→ Opdrachten:
1. Beantwoord de volgende vragen over de brief over gehandicaptensport:
(a) Op welke datum is de monitor «Onbeperkt Sportief» aan de Kamer aangeboden?
(b) Welk doel heeft het kabinet zich in het Regeerakkoord gesteld?
(c) In welke fase bevindt het gehandicaptensportbeleid zich volgens de brief op dit moment?
2. Pak de brief over gehandicaptensport op na de laatste zin en schrijf de tekst verder.

→ Tekstblok:
^^^^^^^^

30 234 Toekomstig sportbeleid

Nr. 113 BRIEF VAN DE MINISTER VAN VOLKSGEZONDHEID, WELZIJN EN SPORT

Aan de Voorzitter van de Tweede Kamer der Staten-Generaal

Den Haag, 16 oktober 2014

In het AO van 2 juli 2014 (Kamerstuk 30 234, nr. 101) heb ik toegezegd de Tweede Kamer eind 2014 op de hoogte te stellen van de stand van zaken rondom de ontwikkeling van een nieuw gehandicaptensportbeleid. Aan deze toezegging geef ik met deze brief gehoor.

Inleiding

Het kabinet acht sport en bewegen voor mensen met een handicap van groot belang. Het is niet alleen leuk om te doen, het heeft ook een positieve invloed op de gezondheid, het is goed voor het zelfvertrouwen en sociale contacten. Sport en bewegen daagt uit om grenzen te verleggen en het stimuleert mensen met een handicap om actief deel te nemen aan de samenleving. Het kabinet heeft zich in het Regeerakkoord als doel gesteld dat iedereen makkelijk dichtbij huis moet kunnen sporten. Dat geldt ook voor mensen met een beperking.

Helaas blijft de sportparticipatie van mensen met een beperking nog steeds achter in vergelijking met mensen zonder handicap. Op 2 oktober 2013 heb ik u de monitor «Onbeperkt Sportief» aangeboden, een monitor naar de sportparticipatie van mensen met een beperking (Mulier Instituut, 2013). Naar aanleiding van deze monitor ben ik in gesprek gegaan met diverse betrokken partijen. Doel was om meer inzicht te krijgen in de knelpunten die mensen met een beperking ervaren om te gaan sporten en bewegen. Hierbij is ook intensief met de doelgroep zelf gesproken.

Dit alles heeft input opgeleverd voor een nieuw gehandicaptensportbeleid, dat ik in deze brief op hoofdlijnen nader toelicht. Het gehandicaptensportbeleid bevindt zich op dit moment in de ontwikkelfase. De concrete uitvoeringsplannen werk ik samen met betrokken partijen de komende periode nader uit.

^^^^^^^^

→ Gegevens:
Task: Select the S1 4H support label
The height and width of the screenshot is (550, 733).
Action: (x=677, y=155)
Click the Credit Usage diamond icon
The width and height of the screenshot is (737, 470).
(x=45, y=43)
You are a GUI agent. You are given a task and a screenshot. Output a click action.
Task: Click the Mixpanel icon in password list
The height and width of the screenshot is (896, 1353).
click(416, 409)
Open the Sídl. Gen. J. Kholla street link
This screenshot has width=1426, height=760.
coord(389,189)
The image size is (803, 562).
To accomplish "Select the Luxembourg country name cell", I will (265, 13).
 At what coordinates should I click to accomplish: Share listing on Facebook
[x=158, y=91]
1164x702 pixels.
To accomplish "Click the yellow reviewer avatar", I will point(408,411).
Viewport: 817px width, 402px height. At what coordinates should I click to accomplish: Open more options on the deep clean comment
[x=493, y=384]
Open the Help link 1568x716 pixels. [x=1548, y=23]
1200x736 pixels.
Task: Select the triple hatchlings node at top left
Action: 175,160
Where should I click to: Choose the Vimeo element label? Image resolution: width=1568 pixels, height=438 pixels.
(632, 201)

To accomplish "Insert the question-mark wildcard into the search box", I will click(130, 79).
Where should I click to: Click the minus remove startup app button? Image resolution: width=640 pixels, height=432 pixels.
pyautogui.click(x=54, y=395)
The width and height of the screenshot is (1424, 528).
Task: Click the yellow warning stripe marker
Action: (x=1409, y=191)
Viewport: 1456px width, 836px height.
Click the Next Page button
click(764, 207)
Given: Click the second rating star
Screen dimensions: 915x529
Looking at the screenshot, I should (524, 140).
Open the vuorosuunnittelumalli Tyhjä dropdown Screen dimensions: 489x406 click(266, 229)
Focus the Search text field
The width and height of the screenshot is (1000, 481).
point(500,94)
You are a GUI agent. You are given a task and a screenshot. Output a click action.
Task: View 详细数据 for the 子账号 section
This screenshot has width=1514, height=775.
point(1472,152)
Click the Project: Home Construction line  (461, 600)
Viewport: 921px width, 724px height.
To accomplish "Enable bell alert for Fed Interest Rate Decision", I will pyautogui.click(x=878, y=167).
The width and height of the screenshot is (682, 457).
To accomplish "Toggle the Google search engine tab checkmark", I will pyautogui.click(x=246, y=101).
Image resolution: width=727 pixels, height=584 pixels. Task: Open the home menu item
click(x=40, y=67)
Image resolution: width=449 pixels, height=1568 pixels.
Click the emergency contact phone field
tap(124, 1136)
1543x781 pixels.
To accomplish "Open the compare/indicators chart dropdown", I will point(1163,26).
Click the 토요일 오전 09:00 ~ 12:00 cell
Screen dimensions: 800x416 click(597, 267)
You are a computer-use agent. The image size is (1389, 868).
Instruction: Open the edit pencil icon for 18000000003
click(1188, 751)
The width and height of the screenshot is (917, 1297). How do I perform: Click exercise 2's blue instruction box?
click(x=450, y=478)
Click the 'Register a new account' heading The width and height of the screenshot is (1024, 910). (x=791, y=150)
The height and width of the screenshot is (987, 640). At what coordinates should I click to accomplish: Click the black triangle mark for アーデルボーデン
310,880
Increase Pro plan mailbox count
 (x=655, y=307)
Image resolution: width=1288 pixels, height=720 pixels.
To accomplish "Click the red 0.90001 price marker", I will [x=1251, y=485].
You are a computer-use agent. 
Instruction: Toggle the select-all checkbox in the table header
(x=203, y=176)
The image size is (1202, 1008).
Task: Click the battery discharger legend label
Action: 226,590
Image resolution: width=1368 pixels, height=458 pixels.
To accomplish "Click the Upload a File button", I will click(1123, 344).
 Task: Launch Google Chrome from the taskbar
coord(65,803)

^^^^^^^^

→ Schriftelijke antwoorden:
1.
(a) Op 2 oktober 2013.
(b) Dat iedereen makkelijk dichtbij huis moet kunnen sporten.
(c) In de ontwikkelfase.

2.
Relevante ontwikkelingen rondom de gehandicaptensport

Organisatorische Integratie

Gehandicaptensport heeft de afgelopen periode een enorme ontwikkeling doorgemaakt. In de achterliggende jaren is geïnvesteerd in de bestuurlijke infrastructuur, waarbij VWS samen met de sportbonden en sportverenigingen heeft ingezet op organisatorische integratie binnen het reguliere sportaanbod. Alle sportbonden, die daarvoor in aanmerking komen, hebben een overeenkomst getekend waarin ze verklaren dat sporters met een handicap lid kunnen worden van en dus kunnen sporten bij de reguliere sportvereniging. Uitgangspunt hierbij is inclusief beleid, waarbij gelijke behandeling, ondersteuning en voorzieningen sleutelbegrippen zijn. Dat geldt overigens ook voor topsporters met een beperking. Paralympische topsporters hebben dezelfde voorzieningen en faciliteiten als topsporters zonder beperking, zoals bijvoorbeeld het stipendium. Hoewel de organisatorische integratie bestuurlijk is afgerond, ervaren mensen met een beperking in de praktijk nog steeds praktische belemmeringen bij het vinden van passend sportaanbod. Daarnaast sporten en bewegen mensen met een beperking juist ook vaak buiten de georganiseerde sport, bijvoorbeeld zwemmen en wandelclubjes in de buurt.

Landelijk Gehandicaptensportbeleid

Het kabinet heeft naar aanleiding van de beleidsbrieven «de Kracht van Sport» (2007) en «Sport en Bewegen in Olympisch perspectief» (2011) de afgelopen jaren actief ingezet op het vergroten van de sportparticipatie en integratie van mensen met een beperking binnen de sectoren onderwijs, zorg, revalidatie en de georganiseerde sport. Door meerjarige programma’s zoals «Zo kan het ook», «Special Heroes» en «Revalidatie, Sport en Bewegen» zijn meer mensen met een grote diversiteit aan handicaps gaan bewegen en sporten binnen woonzorginstellingen, het speciaal onderwijs en revalidatie-instellingen. Met deze programma’s is aangesloten bij de specifieke vindplaatsen van mensen met een beperking. Bovendien heeft VWS actief ingezet op het programma «Uitdagend Sportaanbod» (2008–2012). Bij dit programma zijn bijvoorbeeld 587 verenigingen zodanig versterkt dat zij passend sportaanbod voor gehandicapten kunnen aanbieden en in 23 sporten zijn nieuwe wedstrijdstructuren opgezet voor gehandicapten. Aangezien binnen de gehandicaptensport breedtesport en topsport dicht bij elkaar liggen, kan geconstateerd worden dat dit programma een grote bijdrage heeft geleverd aan het grote aantal behaalde medailles tijdens de Paralympische Spelen in Londen. Daarnaast is in 2012 het programma «Sport en Bewegen in de Buurt» gestart. Sporten voor mensen met een beperking is hier ook een onderdeel van.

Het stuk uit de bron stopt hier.